Mon cher frère Africain je te dis que je suis aussi africain,mon entrée en politique date de très loin.
En vacance à Conakry je fus choqué par les pendaisons de nos frères dont faisait parti le signataire de mon acte de naissance Magassouba Moriba.
Lors d'une sortie à Azureti près de Grand Bassam de l'association des étudiants guinéens en Côte d'Ivoire alors présidé par notre frère Sidoux Barry je suis intervenu pour raconter ce que j'ai vu dans mon pays qui était tellement effrayant que j'en fais encore des cauchermards.

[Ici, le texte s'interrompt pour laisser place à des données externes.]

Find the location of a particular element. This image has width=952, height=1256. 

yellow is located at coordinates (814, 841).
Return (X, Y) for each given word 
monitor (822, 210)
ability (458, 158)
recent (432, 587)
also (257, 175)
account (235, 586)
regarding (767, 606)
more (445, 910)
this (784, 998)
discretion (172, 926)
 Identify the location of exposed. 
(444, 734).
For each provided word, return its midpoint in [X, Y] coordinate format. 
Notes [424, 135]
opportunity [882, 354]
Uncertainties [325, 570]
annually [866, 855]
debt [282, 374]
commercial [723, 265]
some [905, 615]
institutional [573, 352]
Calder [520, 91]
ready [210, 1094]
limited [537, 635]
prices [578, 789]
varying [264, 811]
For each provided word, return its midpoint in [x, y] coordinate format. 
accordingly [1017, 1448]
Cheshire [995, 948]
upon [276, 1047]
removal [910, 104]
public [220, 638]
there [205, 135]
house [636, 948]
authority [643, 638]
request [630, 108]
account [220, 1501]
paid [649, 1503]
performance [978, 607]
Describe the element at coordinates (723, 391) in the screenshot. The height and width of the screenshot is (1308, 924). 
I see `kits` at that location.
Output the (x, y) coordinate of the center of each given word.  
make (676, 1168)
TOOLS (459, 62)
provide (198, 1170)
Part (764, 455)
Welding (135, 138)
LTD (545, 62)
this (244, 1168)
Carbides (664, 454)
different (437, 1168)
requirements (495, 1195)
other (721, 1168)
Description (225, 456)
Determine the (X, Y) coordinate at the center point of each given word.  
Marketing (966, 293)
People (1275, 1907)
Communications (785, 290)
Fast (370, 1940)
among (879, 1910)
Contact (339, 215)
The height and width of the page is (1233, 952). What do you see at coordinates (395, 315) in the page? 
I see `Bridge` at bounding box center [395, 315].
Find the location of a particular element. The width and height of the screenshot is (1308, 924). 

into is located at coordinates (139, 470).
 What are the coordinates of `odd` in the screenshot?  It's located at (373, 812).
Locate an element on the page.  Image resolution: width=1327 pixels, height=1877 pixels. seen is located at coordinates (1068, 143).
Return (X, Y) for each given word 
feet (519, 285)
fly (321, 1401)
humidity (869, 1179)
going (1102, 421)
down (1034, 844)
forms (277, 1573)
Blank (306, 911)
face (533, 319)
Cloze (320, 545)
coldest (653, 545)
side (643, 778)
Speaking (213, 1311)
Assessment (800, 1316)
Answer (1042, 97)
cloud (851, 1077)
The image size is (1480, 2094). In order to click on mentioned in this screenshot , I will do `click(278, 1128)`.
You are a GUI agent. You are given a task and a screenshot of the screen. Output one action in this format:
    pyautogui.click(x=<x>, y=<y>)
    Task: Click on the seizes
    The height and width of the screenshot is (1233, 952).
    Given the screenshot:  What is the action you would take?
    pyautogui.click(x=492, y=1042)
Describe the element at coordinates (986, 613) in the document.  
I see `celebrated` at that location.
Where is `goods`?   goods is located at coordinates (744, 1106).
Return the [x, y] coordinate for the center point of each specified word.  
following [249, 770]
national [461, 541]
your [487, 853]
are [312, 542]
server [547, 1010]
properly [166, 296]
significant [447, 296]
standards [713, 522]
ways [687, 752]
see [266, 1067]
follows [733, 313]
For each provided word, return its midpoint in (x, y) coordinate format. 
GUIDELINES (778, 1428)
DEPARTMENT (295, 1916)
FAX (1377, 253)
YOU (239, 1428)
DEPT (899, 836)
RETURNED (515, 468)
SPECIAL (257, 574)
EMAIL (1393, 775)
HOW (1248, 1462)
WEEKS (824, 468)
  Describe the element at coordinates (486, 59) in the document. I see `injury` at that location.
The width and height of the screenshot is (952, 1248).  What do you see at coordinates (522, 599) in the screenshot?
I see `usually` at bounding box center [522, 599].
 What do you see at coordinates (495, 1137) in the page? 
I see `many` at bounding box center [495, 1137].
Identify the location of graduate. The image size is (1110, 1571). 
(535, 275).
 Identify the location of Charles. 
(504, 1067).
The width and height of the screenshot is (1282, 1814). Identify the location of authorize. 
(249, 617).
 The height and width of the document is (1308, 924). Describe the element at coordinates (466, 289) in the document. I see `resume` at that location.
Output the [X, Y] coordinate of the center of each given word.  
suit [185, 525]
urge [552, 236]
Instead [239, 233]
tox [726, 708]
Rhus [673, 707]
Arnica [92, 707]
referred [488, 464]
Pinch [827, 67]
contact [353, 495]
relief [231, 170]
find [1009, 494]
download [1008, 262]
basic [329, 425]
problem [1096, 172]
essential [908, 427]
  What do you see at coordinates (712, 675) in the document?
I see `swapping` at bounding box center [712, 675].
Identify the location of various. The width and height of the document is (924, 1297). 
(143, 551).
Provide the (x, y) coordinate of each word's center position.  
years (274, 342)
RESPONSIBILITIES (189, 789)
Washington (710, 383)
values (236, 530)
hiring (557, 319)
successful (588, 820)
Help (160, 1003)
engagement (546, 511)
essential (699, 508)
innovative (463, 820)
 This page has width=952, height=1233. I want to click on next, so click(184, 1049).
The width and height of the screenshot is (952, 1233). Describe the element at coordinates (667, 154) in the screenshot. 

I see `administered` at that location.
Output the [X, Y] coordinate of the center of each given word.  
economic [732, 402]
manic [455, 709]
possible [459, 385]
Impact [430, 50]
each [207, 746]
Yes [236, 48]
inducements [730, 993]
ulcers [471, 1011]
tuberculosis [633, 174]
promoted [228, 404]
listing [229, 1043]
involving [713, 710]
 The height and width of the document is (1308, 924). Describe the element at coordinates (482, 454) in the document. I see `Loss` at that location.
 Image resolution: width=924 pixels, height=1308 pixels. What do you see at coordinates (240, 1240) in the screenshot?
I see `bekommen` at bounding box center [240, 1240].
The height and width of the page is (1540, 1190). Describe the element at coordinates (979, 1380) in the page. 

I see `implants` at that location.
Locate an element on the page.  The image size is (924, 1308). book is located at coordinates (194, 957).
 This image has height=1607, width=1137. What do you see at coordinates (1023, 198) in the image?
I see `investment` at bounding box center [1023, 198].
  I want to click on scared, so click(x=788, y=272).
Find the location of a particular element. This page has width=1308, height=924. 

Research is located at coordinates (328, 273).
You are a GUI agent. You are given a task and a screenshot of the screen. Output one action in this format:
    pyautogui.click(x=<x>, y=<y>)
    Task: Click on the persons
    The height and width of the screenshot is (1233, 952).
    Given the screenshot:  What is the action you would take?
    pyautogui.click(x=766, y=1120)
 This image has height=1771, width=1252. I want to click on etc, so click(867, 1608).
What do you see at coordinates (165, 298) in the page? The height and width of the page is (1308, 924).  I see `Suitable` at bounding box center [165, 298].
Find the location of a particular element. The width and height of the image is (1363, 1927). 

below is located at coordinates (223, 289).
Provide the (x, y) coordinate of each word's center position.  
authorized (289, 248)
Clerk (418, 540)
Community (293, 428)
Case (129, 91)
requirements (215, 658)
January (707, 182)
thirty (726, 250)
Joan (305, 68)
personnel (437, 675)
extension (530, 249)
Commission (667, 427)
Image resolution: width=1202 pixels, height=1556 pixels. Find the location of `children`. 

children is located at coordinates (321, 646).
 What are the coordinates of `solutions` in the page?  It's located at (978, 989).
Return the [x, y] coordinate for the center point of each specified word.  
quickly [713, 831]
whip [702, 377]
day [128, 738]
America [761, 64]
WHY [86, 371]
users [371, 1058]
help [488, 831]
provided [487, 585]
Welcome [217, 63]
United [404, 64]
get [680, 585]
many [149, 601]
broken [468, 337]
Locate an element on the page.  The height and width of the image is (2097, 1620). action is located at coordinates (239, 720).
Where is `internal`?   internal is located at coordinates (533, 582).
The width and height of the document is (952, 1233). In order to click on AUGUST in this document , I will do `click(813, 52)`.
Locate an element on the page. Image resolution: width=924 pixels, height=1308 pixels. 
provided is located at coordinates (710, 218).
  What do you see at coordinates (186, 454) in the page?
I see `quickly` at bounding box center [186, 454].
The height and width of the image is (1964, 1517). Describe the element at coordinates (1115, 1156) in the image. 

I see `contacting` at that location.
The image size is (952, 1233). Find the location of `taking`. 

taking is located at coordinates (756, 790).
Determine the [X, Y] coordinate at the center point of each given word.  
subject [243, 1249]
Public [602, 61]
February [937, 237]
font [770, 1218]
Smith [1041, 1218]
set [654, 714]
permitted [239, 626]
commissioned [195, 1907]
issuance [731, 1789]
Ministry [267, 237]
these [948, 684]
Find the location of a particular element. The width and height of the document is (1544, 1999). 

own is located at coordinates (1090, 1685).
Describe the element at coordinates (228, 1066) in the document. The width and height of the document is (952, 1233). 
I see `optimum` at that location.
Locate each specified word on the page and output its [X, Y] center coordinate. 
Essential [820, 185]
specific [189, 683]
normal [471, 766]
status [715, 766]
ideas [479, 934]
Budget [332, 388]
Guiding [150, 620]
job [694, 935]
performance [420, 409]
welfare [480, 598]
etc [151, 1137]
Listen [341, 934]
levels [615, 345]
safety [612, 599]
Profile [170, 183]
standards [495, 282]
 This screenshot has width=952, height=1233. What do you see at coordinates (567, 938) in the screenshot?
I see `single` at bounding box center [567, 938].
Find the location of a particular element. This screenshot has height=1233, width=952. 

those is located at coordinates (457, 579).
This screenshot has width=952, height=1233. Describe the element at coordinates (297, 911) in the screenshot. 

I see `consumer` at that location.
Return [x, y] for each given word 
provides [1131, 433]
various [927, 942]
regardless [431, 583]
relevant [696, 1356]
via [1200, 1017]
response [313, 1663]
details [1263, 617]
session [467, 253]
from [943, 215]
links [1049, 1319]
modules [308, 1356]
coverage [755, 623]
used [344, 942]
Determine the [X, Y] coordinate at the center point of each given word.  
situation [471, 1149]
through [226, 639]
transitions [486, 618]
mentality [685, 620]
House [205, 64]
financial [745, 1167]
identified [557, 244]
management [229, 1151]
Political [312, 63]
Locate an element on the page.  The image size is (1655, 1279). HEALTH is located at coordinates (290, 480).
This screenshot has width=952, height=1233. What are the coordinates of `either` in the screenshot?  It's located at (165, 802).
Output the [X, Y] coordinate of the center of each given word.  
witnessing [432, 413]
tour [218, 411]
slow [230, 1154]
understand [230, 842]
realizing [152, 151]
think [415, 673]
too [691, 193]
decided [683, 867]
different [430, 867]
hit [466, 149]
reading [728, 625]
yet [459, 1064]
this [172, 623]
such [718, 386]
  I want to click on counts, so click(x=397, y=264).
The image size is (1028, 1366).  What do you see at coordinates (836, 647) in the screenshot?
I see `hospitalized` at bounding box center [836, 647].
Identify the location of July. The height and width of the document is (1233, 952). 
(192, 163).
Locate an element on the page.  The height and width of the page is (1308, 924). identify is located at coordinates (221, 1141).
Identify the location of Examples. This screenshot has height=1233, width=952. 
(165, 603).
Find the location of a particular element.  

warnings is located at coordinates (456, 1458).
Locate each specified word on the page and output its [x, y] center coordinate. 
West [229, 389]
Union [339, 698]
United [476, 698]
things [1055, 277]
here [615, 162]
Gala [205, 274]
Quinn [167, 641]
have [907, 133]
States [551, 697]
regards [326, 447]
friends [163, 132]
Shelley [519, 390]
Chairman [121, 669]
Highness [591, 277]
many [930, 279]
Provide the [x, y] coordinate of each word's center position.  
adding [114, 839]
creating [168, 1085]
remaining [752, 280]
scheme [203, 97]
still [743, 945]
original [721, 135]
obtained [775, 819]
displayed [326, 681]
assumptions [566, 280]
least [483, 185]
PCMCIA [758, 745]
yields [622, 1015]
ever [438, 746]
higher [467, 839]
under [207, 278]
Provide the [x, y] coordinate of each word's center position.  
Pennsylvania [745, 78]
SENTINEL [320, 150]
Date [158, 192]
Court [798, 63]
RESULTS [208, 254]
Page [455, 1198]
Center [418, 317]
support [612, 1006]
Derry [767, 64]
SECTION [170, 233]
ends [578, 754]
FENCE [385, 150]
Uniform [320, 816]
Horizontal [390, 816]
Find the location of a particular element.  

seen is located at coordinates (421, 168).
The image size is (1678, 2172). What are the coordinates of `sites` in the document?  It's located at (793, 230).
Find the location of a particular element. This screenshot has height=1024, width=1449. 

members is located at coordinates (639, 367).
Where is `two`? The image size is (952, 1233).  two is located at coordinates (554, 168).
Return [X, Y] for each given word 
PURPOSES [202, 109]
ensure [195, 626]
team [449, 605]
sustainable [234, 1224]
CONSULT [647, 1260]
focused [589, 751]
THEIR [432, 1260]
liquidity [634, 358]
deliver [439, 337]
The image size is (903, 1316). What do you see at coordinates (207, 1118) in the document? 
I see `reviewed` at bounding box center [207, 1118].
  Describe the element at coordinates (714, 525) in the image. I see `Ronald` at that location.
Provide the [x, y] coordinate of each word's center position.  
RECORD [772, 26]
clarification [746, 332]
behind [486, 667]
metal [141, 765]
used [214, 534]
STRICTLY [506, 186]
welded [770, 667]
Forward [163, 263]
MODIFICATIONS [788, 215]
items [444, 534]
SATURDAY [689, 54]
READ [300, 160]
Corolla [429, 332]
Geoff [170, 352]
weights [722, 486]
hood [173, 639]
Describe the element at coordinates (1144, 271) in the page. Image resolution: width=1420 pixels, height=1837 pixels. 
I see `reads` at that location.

J'ai vu que la plupart de ces grands frères étaient affiliés au Regroupement des guinéens de l'extérieur alors je me suis rapproché de ce mouvement en y faisant rentrer des amis et certains condisciples.
Le frère Mansour Kaba qui était chargé de ce mouvement en Côte d'Ivoire facilita mon intégration,j'étais en troisième et oui en troisième donc mon combat date de ces années là.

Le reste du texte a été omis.